- **WORK TO BE COMPLETED**
If a line below contains the string "chart", copy it out.

- **INPUT MATERIAL**
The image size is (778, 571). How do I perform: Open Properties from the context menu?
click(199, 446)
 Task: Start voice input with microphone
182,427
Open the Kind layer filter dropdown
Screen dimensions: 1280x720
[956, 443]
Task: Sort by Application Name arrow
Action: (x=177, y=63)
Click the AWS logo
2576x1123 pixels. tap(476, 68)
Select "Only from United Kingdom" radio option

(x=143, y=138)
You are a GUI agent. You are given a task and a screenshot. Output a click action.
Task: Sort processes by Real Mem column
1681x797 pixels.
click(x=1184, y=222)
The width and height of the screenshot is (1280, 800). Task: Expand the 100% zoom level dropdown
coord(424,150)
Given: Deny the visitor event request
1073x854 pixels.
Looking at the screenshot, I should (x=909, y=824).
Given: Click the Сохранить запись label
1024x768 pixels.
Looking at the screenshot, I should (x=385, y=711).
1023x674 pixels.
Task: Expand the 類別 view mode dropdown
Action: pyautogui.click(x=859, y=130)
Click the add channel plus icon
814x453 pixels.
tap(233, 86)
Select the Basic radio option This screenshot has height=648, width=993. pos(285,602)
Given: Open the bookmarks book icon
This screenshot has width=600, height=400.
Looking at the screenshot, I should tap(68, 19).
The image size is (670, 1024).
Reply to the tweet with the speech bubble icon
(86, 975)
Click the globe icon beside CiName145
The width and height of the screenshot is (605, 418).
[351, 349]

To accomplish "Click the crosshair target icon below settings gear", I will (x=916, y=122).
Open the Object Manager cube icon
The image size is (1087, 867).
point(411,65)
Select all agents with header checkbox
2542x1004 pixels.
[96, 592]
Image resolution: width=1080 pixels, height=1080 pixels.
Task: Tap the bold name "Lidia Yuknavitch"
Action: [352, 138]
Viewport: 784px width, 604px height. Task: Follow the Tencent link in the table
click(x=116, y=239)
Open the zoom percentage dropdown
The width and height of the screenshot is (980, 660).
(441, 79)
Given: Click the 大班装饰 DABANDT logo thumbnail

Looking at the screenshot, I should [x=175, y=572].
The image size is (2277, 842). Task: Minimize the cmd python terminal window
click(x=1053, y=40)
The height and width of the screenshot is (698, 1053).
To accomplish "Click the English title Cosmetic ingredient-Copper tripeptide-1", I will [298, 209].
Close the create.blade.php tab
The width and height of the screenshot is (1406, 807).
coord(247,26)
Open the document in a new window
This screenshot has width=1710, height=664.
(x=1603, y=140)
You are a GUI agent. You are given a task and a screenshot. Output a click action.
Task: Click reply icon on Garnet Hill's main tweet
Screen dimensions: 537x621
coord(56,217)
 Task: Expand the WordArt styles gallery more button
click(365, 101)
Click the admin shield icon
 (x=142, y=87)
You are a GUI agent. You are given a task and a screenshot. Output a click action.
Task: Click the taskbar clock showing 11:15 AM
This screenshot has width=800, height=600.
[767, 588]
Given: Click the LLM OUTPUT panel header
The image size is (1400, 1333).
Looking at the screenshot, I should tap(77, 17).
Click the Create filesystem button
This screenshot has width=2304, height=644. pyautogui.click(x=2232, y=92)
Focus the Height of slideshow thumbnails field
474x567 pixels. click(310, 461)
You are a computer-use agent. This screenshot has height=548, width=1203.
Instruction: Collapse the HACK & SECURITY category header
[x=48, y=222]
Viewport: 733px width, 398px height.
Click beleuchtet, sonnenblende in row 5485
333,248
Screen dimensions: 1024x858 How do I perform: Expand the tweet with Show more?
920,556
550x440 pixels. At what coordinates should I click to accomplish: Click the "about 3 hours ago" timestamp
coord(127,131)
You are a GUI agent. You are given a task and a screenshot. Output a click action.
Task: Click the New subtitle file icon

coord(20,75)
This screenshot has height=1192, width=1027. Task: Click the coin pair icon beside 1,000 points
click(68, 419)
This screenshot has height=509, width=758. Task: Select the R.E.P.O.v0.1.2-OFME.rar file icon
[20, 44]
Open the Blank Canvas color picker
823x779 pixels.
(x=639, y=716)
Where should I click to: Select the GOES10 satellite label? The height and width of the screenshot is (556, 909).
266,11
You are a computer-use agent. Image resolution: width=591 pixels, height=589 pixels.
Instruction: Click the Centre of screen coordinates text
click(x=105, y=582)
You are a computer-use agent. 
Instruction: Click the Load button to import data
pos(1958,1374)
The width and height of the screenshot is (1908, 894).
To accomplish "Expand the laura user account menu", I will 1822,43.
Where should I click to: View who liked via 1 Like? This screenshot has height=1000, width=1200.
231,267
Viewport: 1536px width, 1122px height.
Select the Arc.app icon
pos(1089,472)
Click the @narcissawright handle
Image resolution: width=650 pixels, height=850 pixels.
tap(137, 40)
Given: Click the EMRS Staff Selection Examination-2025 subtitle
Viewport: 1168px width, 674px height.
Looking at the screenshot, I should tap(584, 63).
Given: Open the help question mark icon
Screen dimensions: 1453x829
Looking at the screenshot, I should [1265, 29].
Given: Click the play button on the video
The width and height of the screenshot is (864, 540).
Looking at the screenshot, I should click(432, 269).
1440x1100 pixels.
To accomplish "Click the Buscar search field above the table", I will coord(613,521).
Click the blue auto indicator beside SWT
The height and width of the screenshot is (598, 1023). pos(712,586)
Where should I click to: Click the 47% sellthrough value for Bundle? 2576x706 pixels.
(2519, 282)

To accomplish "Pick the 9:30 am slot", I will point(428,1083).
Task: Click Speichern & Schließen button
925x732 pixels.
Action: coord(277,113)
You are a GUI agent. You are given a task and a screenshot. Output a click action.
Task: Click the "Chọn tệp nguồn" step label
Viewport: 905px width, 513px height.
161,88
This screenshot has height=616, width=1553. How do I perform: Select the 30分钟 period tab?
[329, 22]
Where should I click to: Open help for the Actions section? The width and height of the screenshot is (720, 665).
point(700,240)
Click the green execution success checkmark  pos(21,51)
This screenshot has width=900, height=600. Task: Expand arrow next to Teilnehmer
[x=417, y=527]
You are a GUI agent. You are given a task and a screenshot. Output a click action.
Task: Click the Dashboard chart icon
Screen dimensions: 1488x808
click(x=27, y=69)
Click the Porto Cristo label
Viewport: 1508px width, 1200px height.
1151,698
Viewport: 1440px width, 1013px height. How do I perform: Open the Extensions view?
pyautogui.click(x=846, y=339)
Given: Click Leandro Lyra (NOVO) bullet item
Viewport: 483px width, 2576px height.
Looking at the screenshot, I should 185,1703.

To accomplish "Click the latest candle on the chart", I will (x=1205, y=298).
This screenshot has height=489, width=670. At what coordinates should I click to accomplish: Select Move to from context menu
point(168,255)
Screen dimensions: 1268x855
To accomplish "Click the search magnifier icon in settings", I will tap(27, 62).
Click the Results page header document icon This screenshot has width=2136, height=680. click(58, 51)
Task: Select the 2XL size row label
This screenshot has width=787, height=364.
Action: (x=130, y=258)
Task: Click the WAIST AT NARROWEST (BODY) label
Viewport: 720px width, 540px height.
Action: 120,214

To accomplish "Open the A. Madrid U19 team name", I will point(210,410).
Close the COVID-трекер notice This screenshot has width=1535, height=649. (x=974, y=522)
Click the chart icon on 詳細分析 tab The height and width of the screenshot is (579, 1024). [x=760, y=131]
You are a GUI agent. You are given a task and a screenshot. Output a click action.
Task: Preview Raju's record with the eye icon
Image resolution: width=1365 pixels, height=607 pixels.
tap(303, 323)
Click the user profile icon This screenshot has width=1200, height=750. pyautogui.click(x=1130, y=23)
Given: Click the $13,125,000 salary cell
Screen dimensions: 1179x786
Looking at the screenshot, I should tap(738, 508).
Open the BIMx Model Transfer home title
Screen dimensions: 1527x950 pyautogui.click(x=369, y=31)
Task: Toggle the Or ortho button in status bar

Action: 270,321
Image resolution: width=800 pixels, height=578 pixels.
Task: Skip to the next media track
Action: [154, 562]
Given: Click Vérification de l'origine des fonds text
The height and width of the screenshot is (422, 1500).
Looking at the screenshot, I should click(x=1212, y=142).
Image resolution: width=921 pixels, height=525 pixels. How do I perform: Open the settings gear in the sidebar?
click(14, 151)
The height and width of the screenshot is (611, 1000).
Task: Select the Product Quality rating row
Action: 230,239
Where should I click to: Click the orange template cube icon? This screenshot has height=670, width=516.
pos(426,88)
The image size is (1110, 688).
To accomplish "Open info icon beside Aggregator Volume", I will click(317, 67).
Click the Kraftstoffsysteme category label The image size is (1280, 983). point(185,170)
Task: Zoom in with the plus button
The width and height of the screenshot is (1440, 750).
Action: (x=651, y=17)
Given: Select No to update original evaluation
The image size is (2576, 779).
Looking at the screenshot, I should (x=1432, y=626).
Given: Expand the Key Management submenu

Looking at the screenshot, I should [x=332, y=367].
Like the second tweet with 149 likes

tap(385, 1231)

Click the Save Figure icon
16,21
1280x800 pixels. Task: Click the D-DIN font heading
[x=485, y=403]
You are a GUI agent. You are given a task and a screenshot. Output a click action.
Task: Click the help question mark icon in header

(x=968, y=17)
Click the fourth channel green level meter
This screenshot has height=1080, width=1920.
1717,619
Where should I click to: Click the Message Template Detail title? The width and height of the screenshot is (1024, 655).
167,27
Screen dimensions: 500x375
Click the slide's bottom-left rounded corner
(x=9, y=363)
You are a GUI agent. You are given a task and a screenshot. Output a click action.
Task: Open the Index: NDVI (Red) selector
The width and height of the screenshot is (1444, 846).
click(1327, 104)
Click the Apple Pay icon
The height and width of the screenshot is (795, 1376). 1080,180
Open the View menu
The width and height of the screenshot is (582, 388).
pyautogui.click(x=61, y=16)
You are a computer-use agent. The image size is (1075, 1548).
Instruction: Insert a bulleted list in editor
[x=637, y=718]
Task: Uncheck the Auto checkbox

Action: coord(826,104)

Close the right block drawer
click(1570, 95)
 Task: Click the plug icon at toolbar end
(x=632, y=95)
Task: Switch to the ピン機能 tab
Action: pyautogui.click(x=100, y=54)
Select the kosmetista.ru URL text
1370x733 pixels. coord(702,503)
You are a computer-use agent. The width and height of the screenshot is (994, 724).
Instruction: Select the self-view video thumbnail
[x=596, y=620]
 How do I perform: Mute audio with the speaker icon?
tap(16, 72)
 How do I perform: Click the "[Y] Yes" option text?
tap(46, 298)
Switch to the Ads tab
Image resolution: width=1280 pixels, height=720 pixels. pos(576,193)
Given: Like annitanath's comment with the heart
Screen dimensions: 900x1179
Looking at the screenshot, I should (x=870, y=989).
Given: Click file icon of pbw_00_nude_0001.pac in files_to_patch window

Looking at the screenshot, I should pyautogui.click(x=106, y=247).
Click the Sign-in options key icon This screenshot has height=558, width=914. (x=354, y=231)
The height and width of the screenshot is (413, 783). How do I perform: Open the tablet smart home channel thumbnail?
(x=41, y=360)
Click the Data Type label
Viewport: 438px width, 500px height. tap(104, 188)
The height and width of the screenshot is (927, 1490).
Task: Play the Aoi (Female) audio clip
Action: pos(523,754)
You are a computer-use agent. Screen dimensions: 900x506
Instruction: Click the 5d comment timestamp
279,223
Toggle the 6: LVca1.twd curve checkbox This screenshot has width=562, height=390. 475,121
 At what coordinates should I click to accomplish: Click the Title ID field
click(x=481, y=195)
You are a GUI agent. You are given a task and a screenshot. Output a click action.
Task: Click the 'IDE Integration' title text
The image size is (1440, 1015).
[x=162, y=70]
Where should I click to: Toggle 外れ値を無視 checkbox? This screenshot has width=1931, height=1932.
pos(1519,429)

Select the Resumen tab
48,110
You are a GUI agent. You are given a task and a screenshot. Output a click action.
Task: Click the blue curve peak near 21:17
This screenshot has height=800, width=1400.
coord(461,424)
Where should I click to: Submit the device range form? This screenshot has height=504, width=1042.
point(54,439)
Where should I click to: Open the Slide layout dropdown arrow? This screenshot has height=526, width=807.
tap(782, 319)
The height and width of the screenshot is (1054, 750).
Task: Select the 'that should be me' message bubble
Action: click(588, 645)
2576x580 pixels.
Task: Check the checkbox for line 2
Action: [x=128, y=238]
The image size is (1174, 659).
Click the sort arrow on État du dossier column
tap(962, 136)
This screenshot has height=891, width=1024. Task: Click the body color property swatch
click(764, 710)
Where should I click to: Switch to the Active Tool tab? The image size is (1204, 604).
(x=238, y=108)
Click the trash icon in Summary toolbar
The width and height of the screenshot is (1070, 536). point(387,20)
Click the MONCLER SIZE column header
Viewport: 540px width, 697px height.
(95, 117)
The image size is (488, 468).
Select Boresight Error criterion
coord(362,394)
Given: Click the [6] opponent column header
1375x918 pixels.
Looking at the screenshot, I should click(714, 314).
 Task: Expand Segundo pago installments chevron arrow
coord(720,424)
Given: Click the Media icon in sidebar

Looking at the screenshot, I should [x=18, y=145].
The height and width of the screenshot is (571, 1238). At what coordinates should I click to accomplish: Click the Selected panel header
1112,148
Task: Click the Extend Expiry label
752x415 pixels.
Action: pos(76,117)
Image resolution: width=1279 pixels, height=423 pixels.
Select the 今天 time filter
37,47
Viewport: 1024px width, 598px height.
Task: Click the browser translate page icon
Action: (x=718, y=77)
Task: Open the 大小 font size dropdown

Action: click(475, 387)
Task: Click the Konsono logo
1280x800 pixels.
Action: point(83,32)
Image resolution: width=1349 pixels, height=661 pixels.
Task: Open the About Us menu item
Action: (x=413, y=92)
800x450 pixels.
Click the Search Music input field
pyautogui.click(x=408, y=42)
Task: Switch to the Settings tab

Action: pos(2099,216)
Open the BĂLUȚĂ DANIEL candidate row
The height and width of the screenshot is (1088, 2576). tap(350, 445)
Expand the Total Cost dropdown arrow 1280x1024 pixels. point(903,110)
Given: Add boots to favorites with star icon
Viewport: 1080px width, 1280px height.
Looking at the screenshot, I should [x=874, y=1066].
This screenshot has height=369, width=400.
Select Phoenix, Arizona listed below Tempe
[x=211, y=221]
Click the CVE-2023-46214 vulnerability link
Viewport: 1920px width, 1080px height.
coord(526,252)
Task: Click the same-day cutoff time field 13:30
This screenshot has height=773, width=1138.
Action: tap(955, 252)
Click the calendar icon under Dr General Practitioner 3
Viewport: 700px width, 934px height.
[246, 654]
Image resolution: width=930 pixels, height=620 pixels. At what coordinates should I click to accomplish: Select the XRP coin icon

- **ANSWER SPACE**
Task: Click the Dashboard chart icon
To accomplish "Click the latest candle on the chart", I will (x=1205, y=298).
Click the chart icon on 詳細分析 tab The height and width of the screenshot is (579, 1024). [x=760, y=131]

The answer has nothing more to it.